Os povos indígenas cobram ao Ministério da Saúde e a FUNAI posições sobre as comunidades que correm risco nesse momento, que precisam de acompanhamento médico e suporte para poder se deslocar das comunidades, pois a dificuldade para chegar no hospital é muito grande.Para além disso, existe a grande dificuldade de se manter, pois, precisam sair de suas comunidades até a cidade para comprar alimentos e mantimentos além de muitos desses territórios estarem sendo tomados por garimpeiros que ameaçam a vida desses povos.
Outra fator, são as ameaças aos membros da Missão Novas Tribos do Brasil (MNTB), entidade que tem o intuito de alcançar e evangelizar índios em locais remotos e de difícil acesso, fazem pousos e decolagens ilegais em aldeias mesmo com as recomendações feitas pelo Ministério Público Federal (MPF) de se manterem distantes do contato com indígenas para evitar a disseminação do novo coronavírus. A MNTB ingressou por contra própria dentro de uma área onde há a maior concentração de povos isolados do mundo, colocando em risco a saúde desses índios, contrariando a política de não contato sustentada pela Constituição de 1988.

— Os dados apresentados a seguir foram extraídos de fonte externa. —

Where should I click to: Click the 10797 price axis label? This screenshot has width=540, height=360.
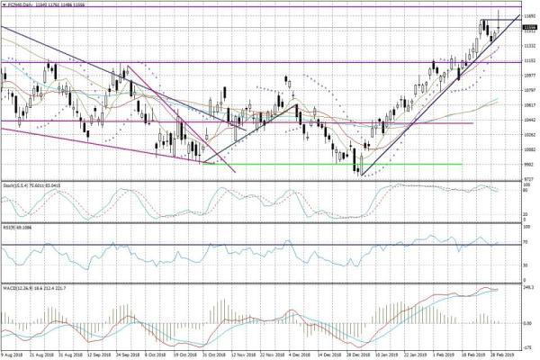(x=528, y=91)
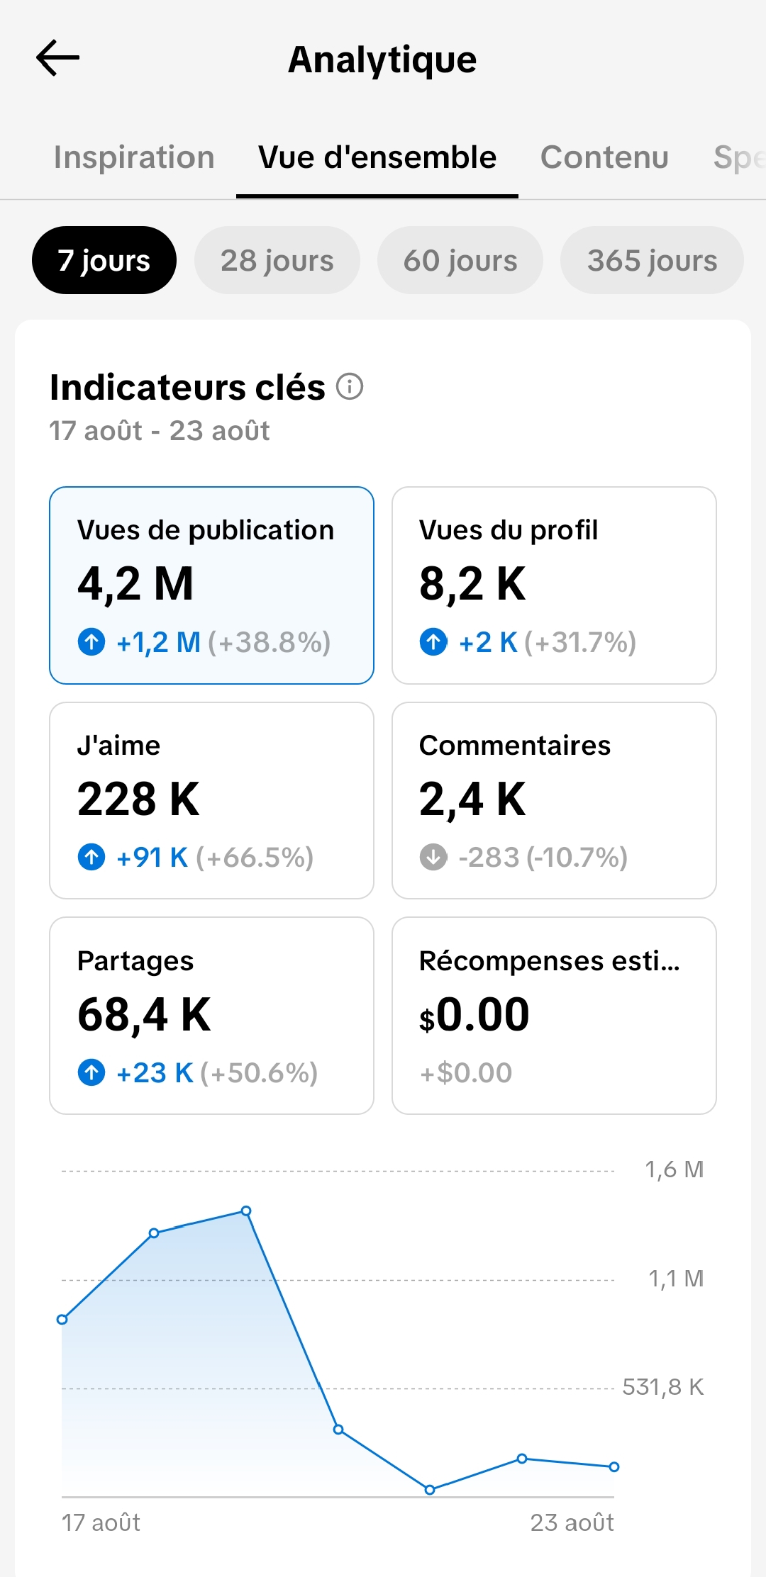The height and width of the screenshot is (1577, 766).
Task: Tap blue up arrow in Vues du profil
Action: (433, 642)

Os povos originários precisam sobreviver e não dá pra se manter vivo sem alimento e sem saúde. Já foram vários povos dizimados por doenças dos não-índios, pela evangelização, catolicismo, e o coronavírus é mais uma ameaça. As comunidades pedem proteção. Em nota mandada à OMS, a APIB – Articulação dos povos indígenas do Brasil pediu a distribuição de kits para teste de coronavírus. E pede também o fortalecimento orçamentário da SESAI encarregada da administração dos 39 Distritos Sanitários Especiais Indígenas, que segundo a entidade está sendo sucateada após a eleição do atual governo. A nota da Apib reivindica também “medidas de prevenção e atendimento para evitar riscos de contaminação pelo coronavírus nas aldeias, sobretudo naquelas próxima a centros urbanos.” A luta pela vida é diária e a necessidade de ter auxílio do governo e parceiros é mais do que necessário. É momento de cuidarmos um dos outros, não esqueçam de cuidar também dos povos que sempre cuidaram dessa terra.
Para que esses povos não sejam dizimados, o governo precisa acelerar o socorro para que as mortes parem de acontecer. É necessário que testes possam chegar às comunidades, que tenham médicos para atendimento e auxílio como a prevenção das famílias, aparelhos respiratórios em hospitais, cartilhas, materiais de prevenção como máscaras e luvas. É importante também fazer com que a entrada e saídas de não indígenas sejam mais controladas e que às fiscalizações aconteçam também nas aldeias onde diversos garimpeiros estão circulando, levando também ameaças aos povos. Pedimos socorro por nossas vidas, parem de matar nossos povos.
*Victor Pataxó é vice-UNE do estado da Bahia.